Efficiency, PFC and Voltage Regulation
To test voltage regulation we load the power supply to five different load scenarios that give an equal spread of load across every single rail. So that means 20% on all rails, 40% on all rails and so on. We then calculate the average deviance of each rail from its expected voltage.
The voltage regulation is very good here, with very little deviance across various load scenarios. Some rails are around 1% out from spec, but this is well within safe tolerances and the results are reasonably consistent from 20% through to 100% loads.
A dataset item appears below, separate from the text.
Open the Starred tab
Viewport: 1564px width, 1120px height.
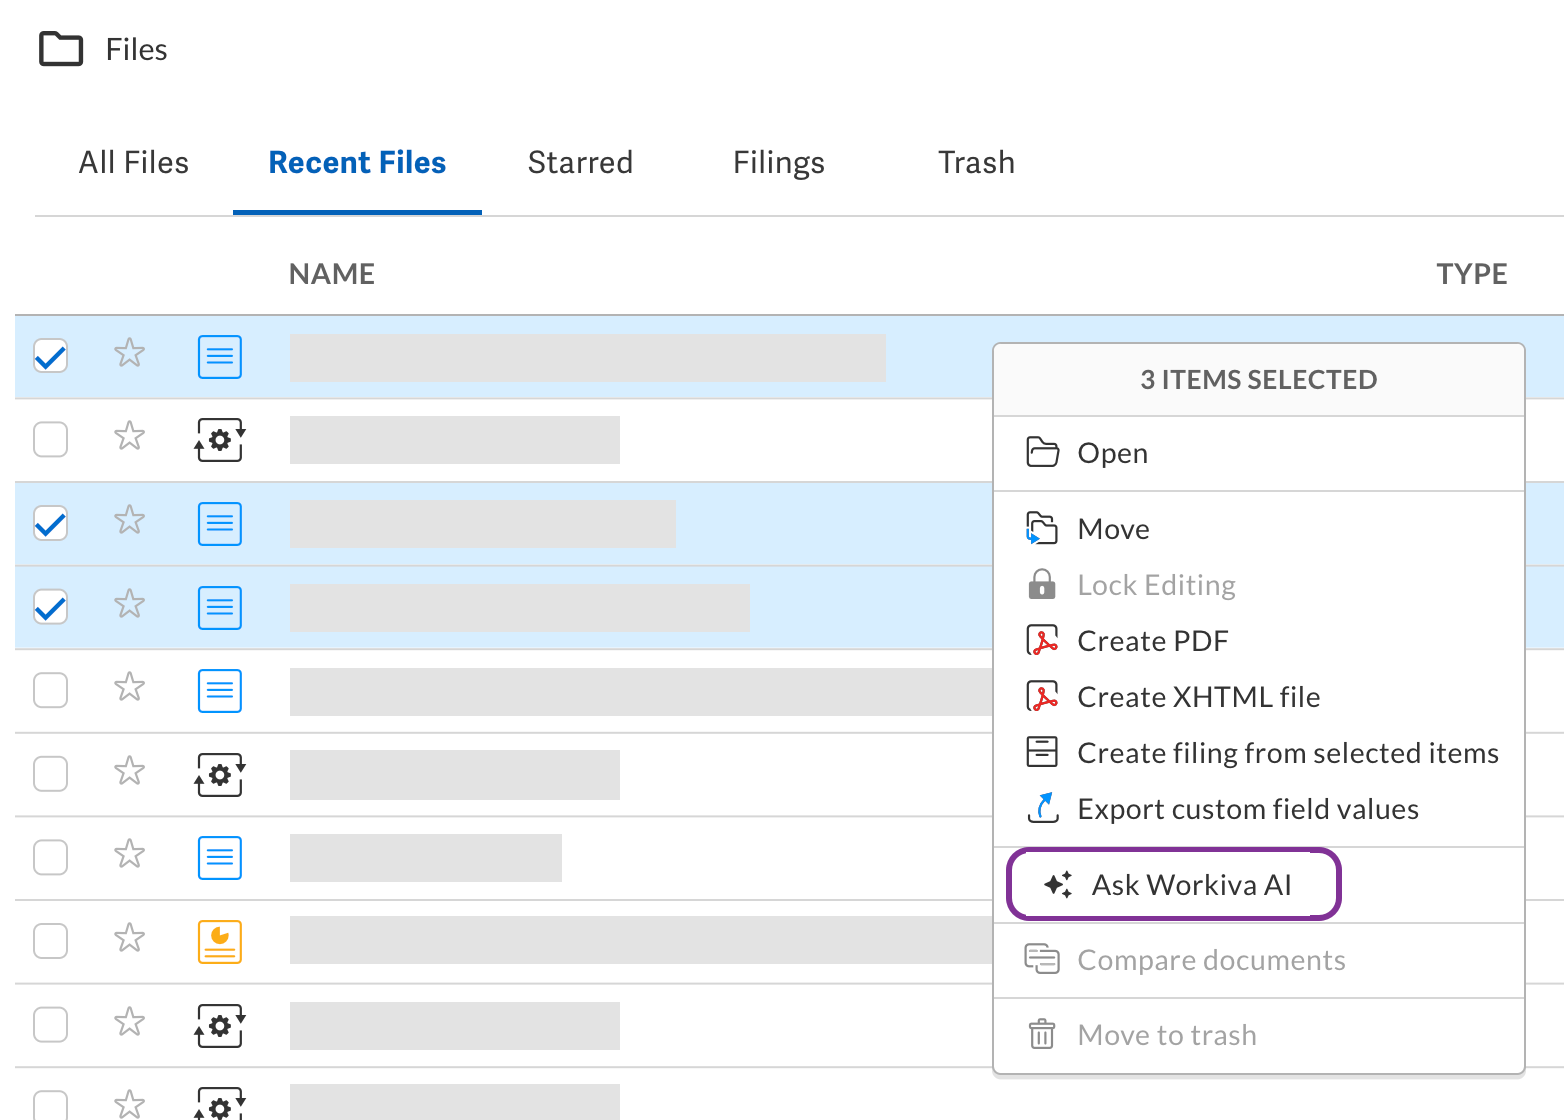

Power efficiency is measured by calculating actual supplied wattage divided by the wattage drawn at the wall/plug, multiplied by 100 to give a percentage. We then compare that to the particular 80 Plus certification the company claims to see if it meets that. You can see the 80 Plus certifications below, we always test 230v power supplies.
The 80 Plus Gold rating delivered right on its promise, delivering exactly what we would have expected across all loads.
Power Factor Correction
Power Factor Correction is the ratio of the real power flowing to the load, to the apparent power in the circuit. The aim of PFC is to make the load circuitry that is power factor corrected appear purely resistive (apparent power equal to real power). In this case, the voltage and current are in phase and the reactive power consumption is zero. The closer the number to one the better as this allows the most efficient delivery of electrical power (Source – Wikipedia).
Being a Seasonic unit, I was expecting this result to be good and sure enough, it hasn’t disappointed one bit, this as good as any PSU I’ve ever tested has done, a very good result.